Hospitals sue CVS Health over 304B drug pricing program
New York, NY — May 21, 2026 — Frier Levitt, a healthcare law firm, announced the filing of three federal lawsuits against CVS Health Corporation, CaremarkPCS Health, Caremark, CVS Specialty and WellPartner. The plaintiffs include major hospital systems alleging CVS’s improper diversion of funds generated through the federal 340B Drug Pricing Program.
The Complaints allege that CVS Health orchestrated a secret and elaborate scheme to siphon from the hospitals approximately $250 million in savings generated under the federal 340B Drug Pricing Program. Congress intended these funds to support care for low-income, uninsured, and underserved patients.
The 340B program and its intended beneficiaries
Congress established the federal 340B Drug Pricing Program in 1992 to enable safety-net hospitals and community health centers serving vulnerable populations to purchase outpatient drugs at significantly discounted prices. The savings generated from these discounts – known as “340B Savings” – allow hospitals to stretch scarce federal resources, reach more eligible patients, and provide more comprehensive clinical services to underserved communities. The program is widely used by hospitals and health systems to fund uncompensated care, specialty services, and patient assistance programs.
Allegations regarding 340B specialty drug claims
According to the Complaints, the hospitals entered into agreements with Caremark, WellPartner, and CVS Specialty requiring all third-party payments for successfully adjudicated 340B specialty drug claims to be passed through to the hospitals, except for CVS Specialty dispensing fees and WellPartner administrative fees.
Because 340B eligibility often cannot be determined at the point of sale, specialty drug claims are initially processed at standard national network reimbursement rates. The Complaints allege that several weeks after the point of sale, when WellPartner flags the claim as 340B-eligible, CaremarkPCS secretly pays CVS Specialty an artificially reduced reimbursement rate. WellPartner then falsely presented to the Covered Entity Hospitals that artificially reduced amount as the full reimbursement for the 340B specialty drug claim. CVS conceals the earlier claim that reimbursed at higher rates, that would have yielded more Program Revenue to the hospital. CVS retained the “Spread” as pure profit.

#### Task instructions
(A) According to the news report on the hospitals' lawsuits against CVS Health, in what year did Congress establish the 340B Drug Pricing Program?
(B) Continue the news report on the hospitals' lawsuits against CVS Health from its last sentence.
The records that come next are not needed.

#### Given data
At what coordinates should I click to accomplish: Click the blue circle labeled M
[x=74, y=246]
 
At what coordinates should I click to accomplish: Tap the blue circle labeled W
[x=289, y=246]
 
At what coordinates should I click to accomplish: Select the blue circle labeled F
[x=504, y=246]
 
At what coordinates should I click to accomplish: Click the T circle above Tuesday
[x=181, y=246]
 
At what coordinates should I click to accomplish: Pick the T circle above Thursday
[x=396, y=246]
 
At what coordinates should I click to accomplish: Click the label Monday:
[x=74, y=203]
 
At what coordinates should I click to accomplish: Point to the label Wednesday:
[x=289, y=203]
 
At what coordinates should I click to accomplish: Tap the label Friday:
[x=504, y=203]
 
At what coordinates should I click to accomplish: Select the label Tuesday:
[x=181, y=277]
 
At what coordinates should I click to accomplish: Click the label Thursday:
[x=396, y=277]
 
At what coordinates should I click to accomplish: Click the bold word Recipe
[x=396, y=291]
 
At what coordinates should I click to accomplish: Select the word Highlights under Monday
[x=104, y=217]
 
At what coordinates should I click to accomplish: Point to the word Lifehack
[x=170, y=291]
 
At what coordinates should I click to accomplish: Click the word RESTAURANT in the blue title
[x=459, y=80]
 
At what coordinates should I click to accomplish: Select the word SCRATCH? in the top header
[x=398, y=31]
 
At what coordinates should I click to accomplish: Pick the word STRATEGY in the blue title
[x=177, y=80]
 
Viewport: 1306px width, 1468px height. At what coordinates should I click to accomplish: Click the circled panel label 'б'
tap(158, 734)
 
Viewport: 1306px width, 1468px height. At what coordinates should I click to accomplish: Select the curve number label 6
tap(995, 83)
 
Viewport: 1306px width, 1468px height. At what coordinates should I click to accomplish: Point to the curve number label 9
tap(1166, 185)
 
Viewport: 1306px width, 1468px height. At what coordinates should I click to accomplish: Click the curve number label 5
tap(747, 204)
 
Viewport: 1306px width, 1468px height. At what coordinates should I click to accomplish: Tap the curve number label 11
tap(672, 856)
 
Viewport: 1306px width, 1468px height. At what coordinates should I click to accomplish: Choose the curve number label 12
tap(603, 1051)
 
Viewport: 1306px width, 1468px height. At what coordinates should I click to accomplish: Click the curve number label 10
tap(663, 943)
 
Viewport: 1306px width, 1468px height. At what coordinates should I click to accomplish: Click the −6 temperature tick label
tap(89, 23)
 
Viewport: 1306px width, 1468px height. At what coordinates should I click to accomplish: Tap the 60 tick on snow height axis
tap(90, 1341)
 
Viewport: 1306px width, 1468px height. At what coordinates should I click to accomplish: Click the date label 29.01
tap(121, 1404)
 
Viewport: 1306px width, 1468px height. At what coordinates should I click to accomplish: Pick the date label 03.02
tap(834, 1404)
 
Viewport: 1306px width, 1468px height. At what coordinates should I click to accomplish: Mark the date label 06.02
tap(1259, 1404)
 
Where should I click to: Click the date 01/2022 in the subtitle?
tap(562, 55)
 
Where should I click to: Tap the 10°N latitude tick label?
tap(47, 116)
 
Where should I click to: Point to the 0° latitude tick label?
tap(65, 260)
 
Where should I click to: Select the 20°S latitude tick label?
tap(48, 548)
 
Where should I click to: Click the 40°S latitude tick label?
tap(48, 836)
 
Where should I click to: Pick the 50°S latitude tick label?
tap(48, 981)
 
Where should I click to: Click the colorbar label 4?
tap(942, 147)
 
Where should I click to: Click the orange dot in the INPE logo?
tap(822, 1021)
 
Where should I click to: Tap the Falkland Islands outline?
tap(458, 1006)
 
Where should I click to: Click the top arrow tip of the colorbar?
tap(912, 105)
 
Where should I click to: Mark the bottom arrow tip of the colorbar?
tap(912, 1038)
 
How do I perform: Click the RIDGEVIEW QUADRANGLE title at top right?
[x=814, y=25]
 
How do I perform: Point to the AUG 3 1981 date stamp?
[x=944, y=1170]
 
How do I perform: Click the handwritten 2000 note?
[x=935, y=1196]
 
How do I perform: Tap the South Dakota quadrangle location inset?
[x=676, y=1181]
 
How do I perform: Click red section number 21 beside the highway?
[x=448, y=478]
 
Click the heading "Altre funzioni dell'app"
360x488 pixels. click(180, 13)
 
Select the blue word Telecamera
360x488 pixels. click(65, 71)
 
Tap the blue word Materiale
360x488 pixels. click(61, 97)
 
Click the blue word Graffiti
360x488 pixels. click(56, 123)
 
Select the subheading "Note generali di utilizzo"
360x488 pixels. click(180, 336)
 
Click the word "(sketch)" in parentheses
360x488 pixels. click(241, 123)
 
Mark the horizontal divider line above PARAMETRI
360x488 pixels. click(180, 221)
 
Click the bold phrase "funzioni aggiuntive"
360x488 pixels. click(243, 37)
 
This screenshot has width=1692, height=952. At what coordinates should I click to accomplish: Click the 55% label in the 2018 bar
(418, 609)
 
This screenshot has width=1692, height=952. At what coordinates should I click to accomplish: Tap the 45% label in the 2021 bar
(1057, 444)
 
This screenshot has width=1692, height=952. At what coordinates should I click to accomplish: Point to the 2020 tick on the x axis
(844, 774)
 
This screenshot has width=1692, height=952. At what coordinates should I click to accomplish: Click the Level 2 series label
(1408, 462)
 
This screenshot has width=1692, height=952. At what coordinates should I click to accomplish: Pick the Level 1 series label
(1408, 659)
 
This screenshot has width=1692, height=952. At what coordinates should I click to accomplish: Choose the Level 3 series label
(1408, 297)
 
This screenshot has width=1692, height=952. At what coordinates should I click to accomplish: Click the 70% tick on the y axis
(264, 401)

#### Responses by task
(A) 1992

(B)
Rather than abide by the terms of the hospital contracts, CVS artificially reduced the payments it received at the point of sale on 340B-eligible specialty drugs, retained some of the payor reimbursement (in addition to the fees), and passed on the lower amount to the Hospitals. According to the Complaints, this conduct resulted in approximately $250 million being diverted from the three health systems between 2020 and 2025.
Statement from Counsel
“CVS Health’s mission statement commits the company to lowering the cost of care and improving the health and well-being of those it serves,” said Jonathan Levitt, founding partner at Frier Levitt. “What our Complaints allege is the opposite: that behind the scenes, CVS systematically diverted funds Congress specifically designated to help safety-net hospitals care for the most vulnerable Americans — and pocketed them as corporate profit. The hospitals are seeking full accountability and recovery of the funds that should have gone to expanding access to care for underserved communities.”